What is Window functions in SQL?
Window functions in SQL provide a way to perform calculations across a set of rows that are related to the current row. This is comparable to the type of calculation that can be done with an aggregate function. But unlike regular aggregate functions, window functions do not cause rows to become grouped into a single output row. The rows retain their separate identities.
A window function uses values from the rows in a window defined by the function. For a regular aggregate function, the window would consist of all input rows. For a window function, the window is defined by an OVER
clause that follows the window function's name.
Here are some common window functions:
ROW_NUMBER(): Returns the number of a current row within its partition, counting from 1.
RANK(): Returns the rank of each row within the partition of a result set.
DENSE_RANK(): Returns the rank of rows within the window partition, without any gaps.
LEAD(): Provides access to a row at a given physical offset that follows the current row.

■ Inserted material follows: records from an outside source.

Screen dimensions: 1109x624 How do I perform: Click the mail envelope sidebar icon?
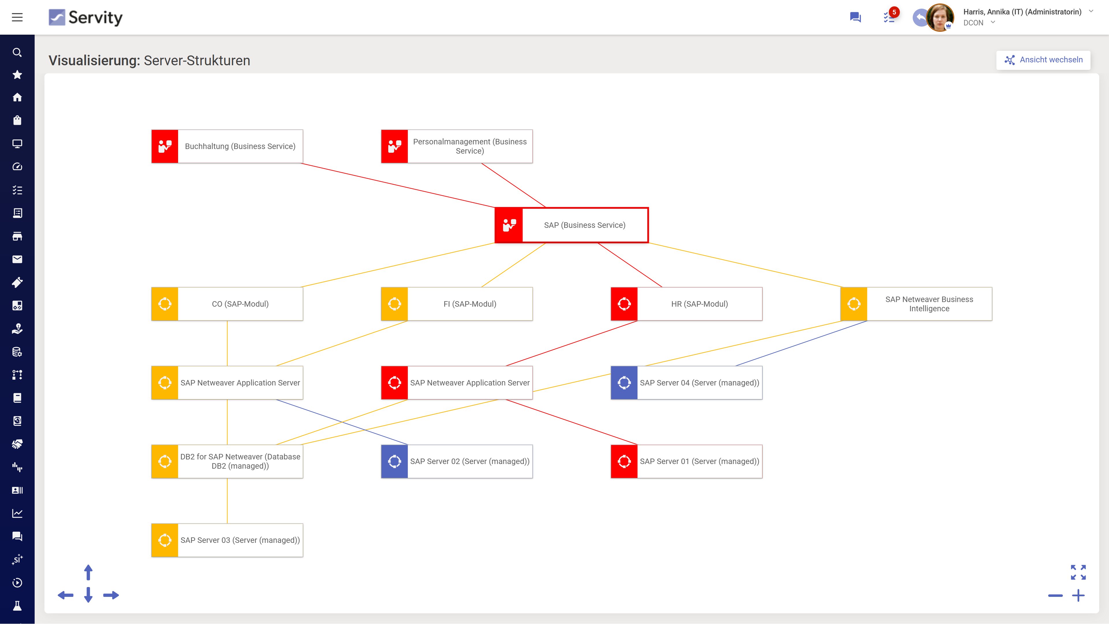point(17,259)
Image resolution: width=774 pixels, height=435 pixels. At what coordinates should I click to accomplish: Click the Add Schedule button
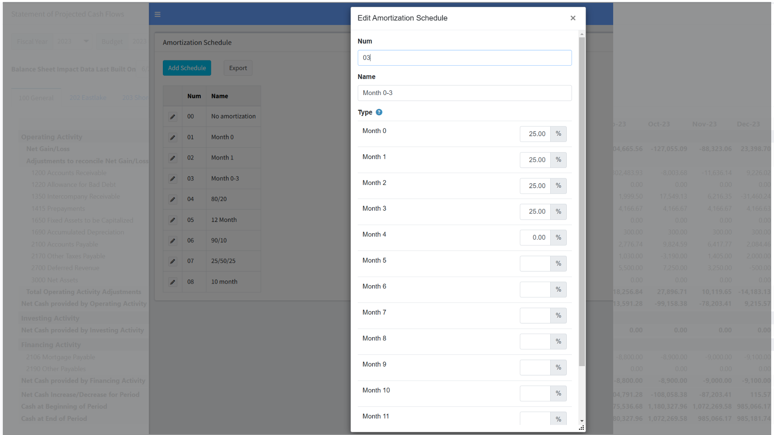pos(187,68)
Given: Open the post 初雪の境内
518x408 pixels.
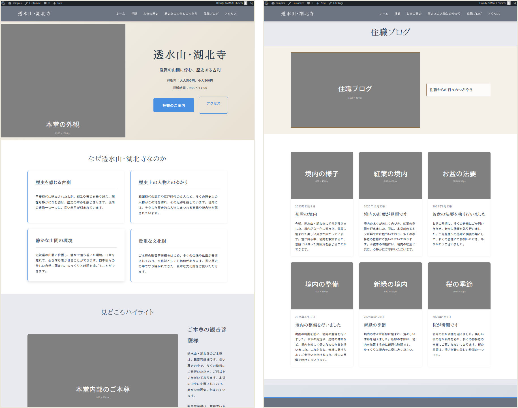Looking at the screenshot, I should pyautogui.click(x=305, y=214).
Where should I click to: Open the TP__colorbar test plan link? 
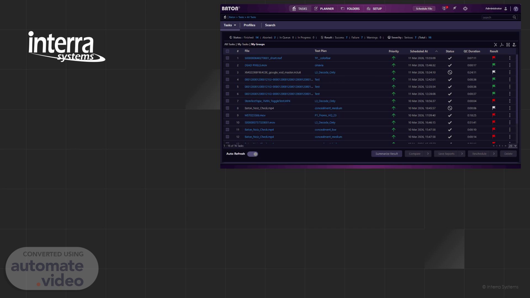(322, 58)
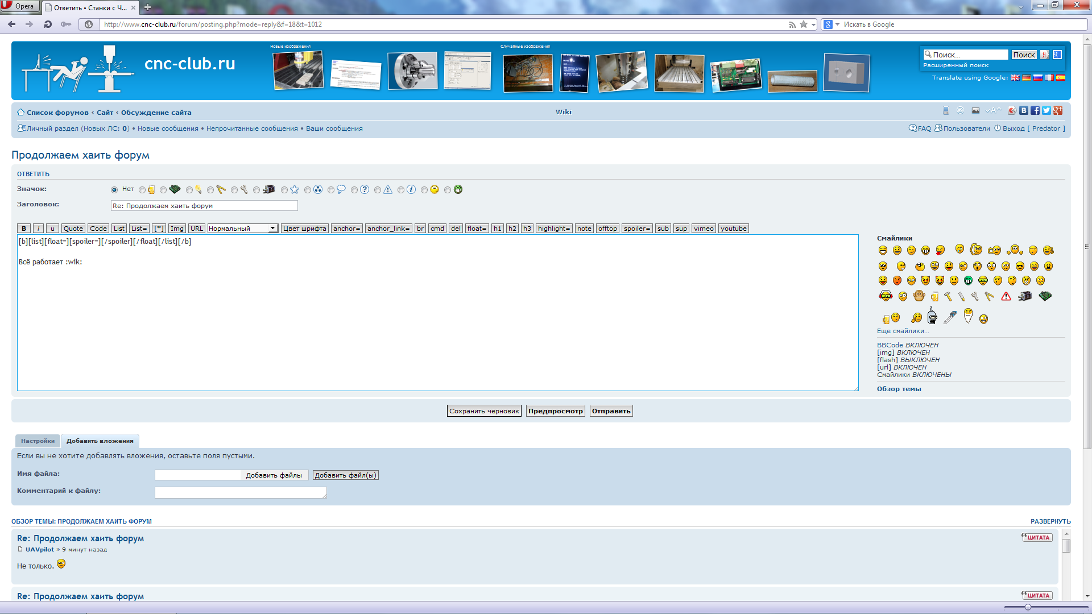The height and width of the screenshot is (614, 1092).
Task: Click the Opera key wand icon
Action: [66, 24]
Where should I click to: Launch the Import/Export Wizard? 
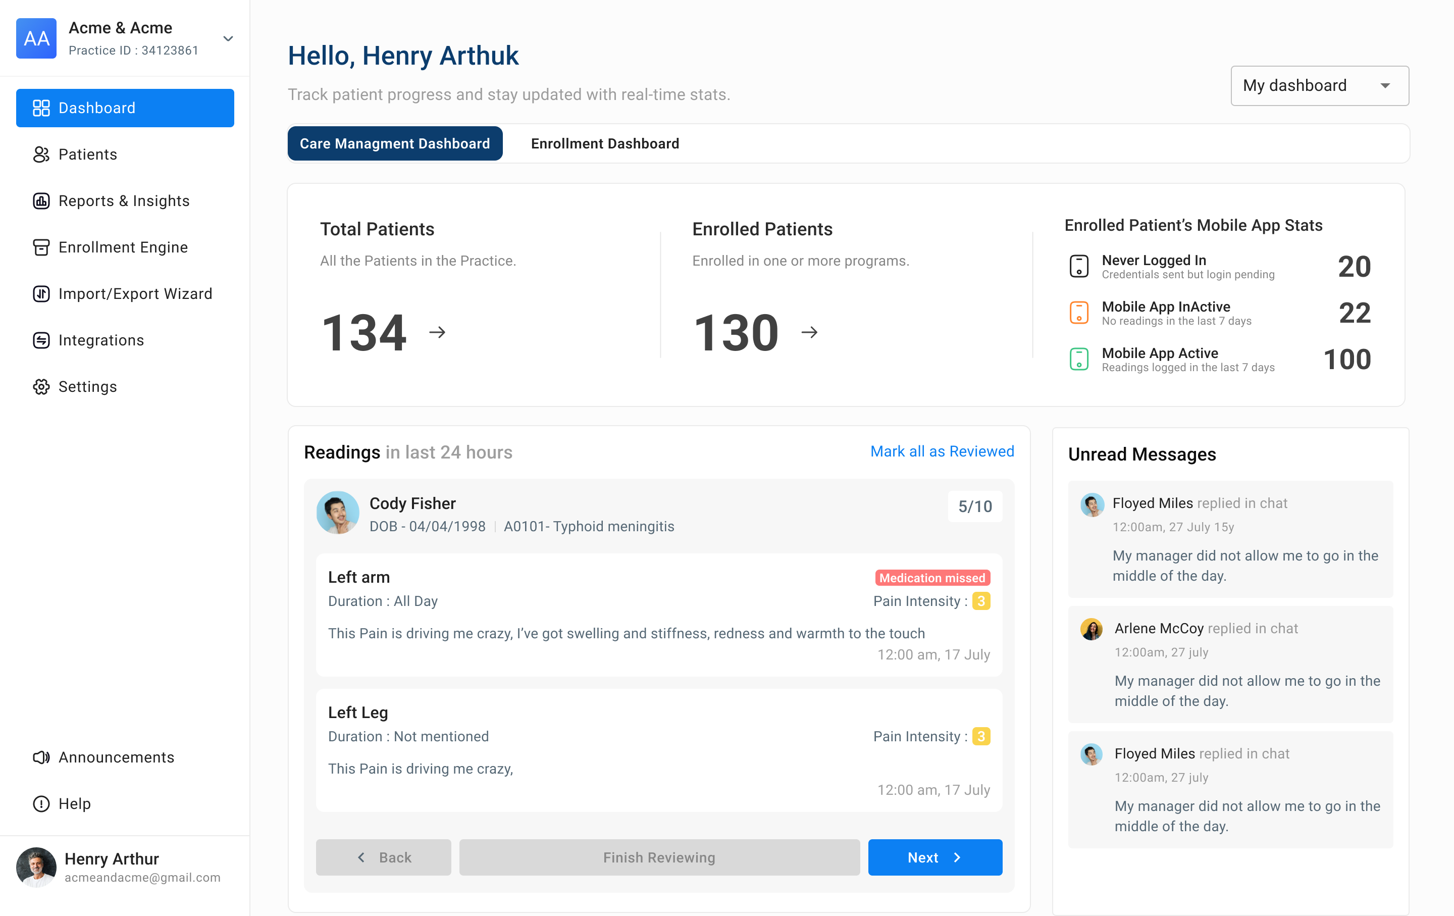pos(135,293)
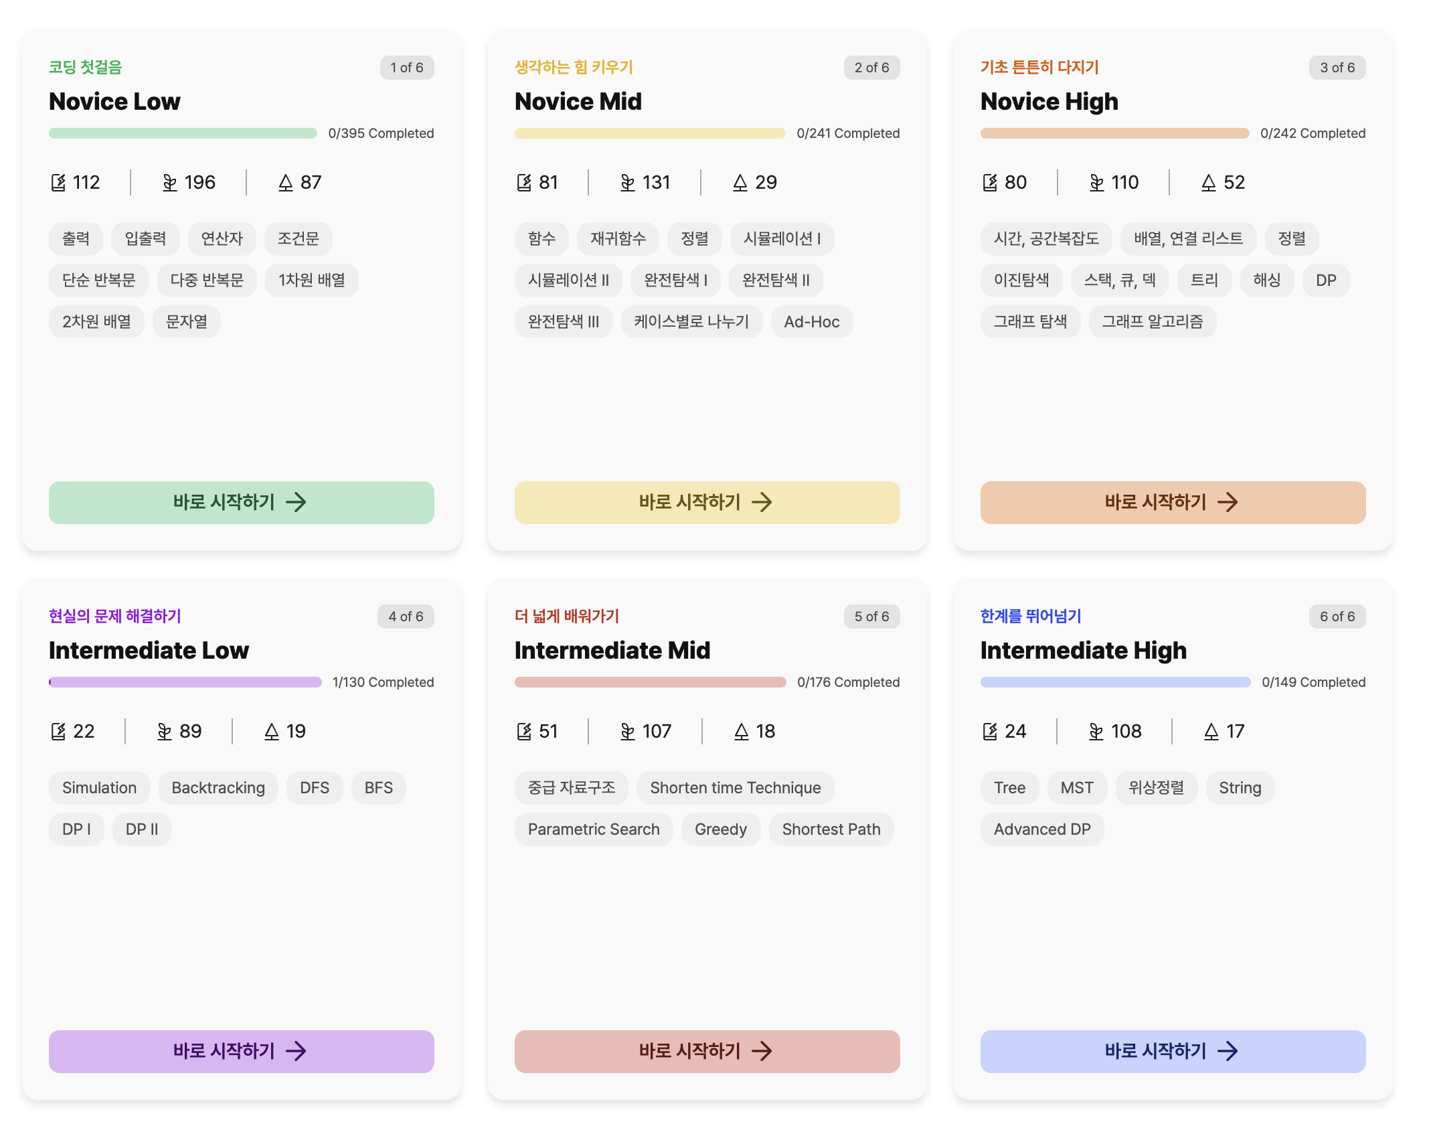Click the sprout icon beside 196 in Novice Low
1431x1134 pixels.
click(170, 183)
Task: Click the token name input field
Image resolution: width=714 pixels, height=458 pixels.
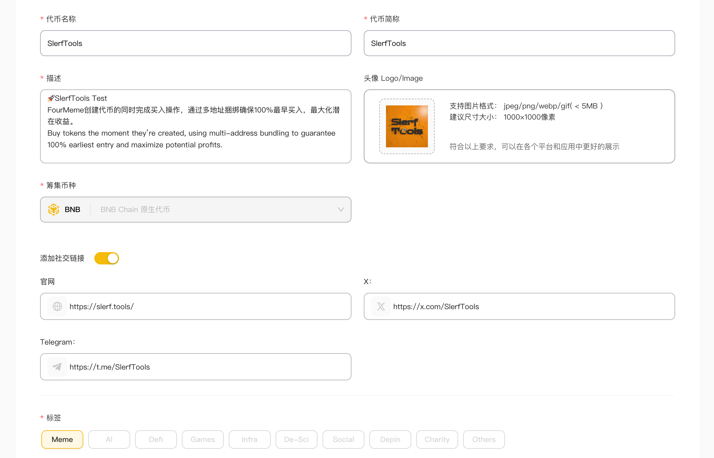Action: (x=195, y=43)
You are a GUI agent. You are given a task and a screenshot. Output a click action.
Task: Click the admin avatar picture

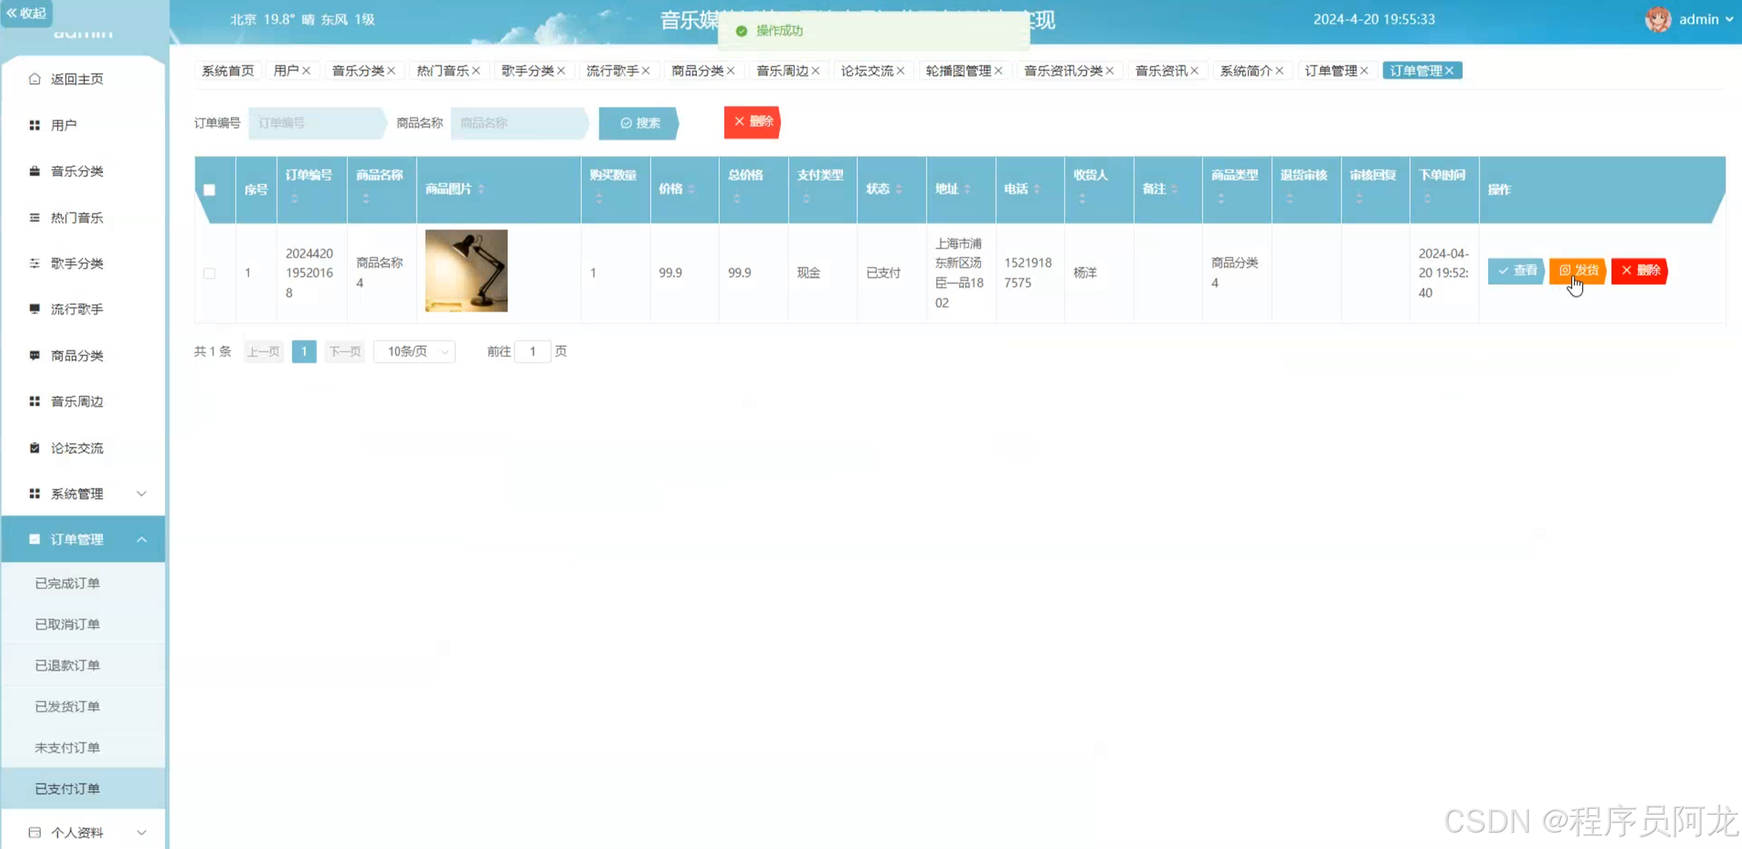(x=1658, y=19)
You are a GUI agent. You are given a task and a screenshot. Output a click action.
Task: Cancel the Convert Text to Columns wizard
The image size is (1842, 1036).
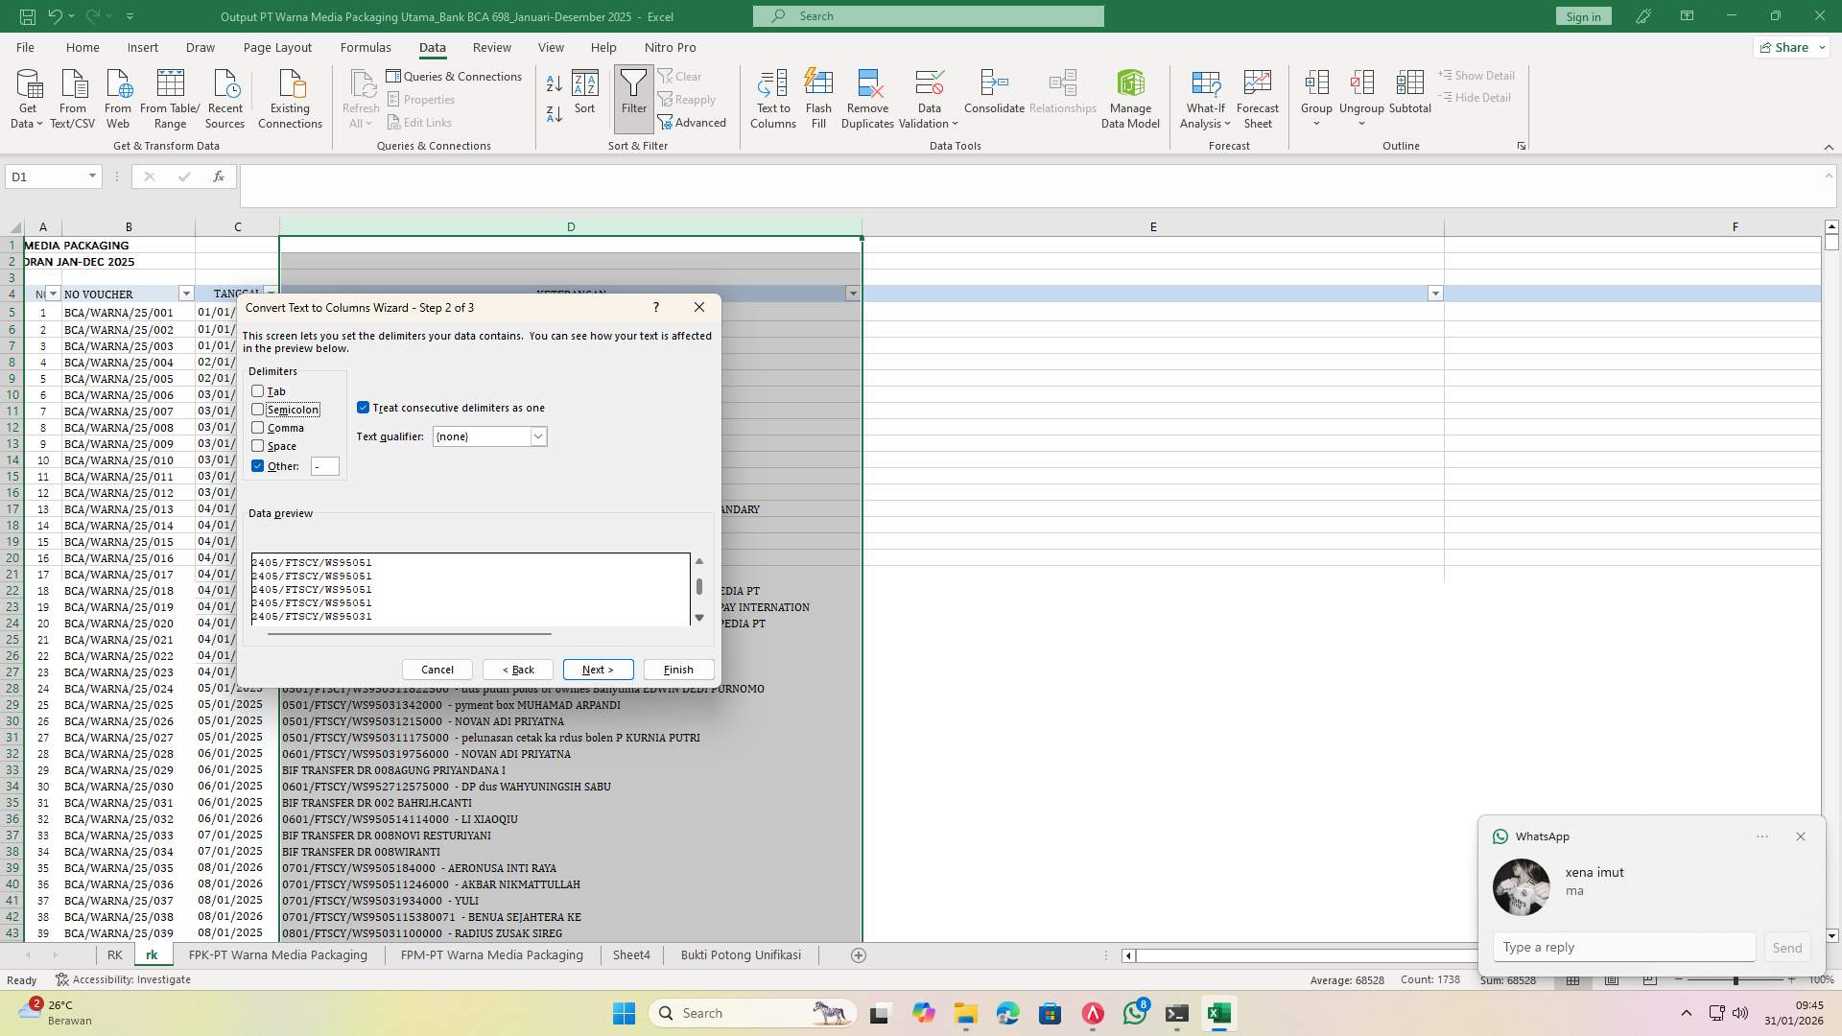coord(437,669)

LAG(): Provides access to a row at a given physical offset prior to the current row.
Here are a few examples:
1. ROW_NUMBER()
SELECT
SalesOrderID,
ProductID,
OrderQty,
ROW_NUMBER() OVER(PARTITION BY SalesOrderID ORDER BY SalesOrderID) as RowNum
FROM SalesOrderDetail;
In this example, the ROW_NUMBER()
function is used to assign a unique number to each row within each partition (in this case, each unique SalesOrderID
).
2. RANK()
SELECT
SalesOrderID,
ProductID,
OrderQty,
RANK() OVER(PARTITION BY SalesOrderID ORDER BY OrderQty DESC) as Rank
FROM SalesOrderDetail;
This example uses the RANK()
function to assign a rank to each row within each SalesOrderID
partition, ordered by OrderQty
in descending order.
3. LAG()
SELECT
SalesOrderID,
ProductID,
OrderQty,
LAG(OrderQty) OVER(PARTITION BY SalesOrderID ORDER BY SalesOrderID) as PrevOrderQty
FROM SalesOrderDetail;
In this example, the LAG()
function is used to access the OrderQty
of the previous row within each SalesOrderID
partition.
Remember, these window functions are extremely powerful as they allow you to perform calculations across related sets of rows. They are particularly useful when dealing with time-series data, among other things.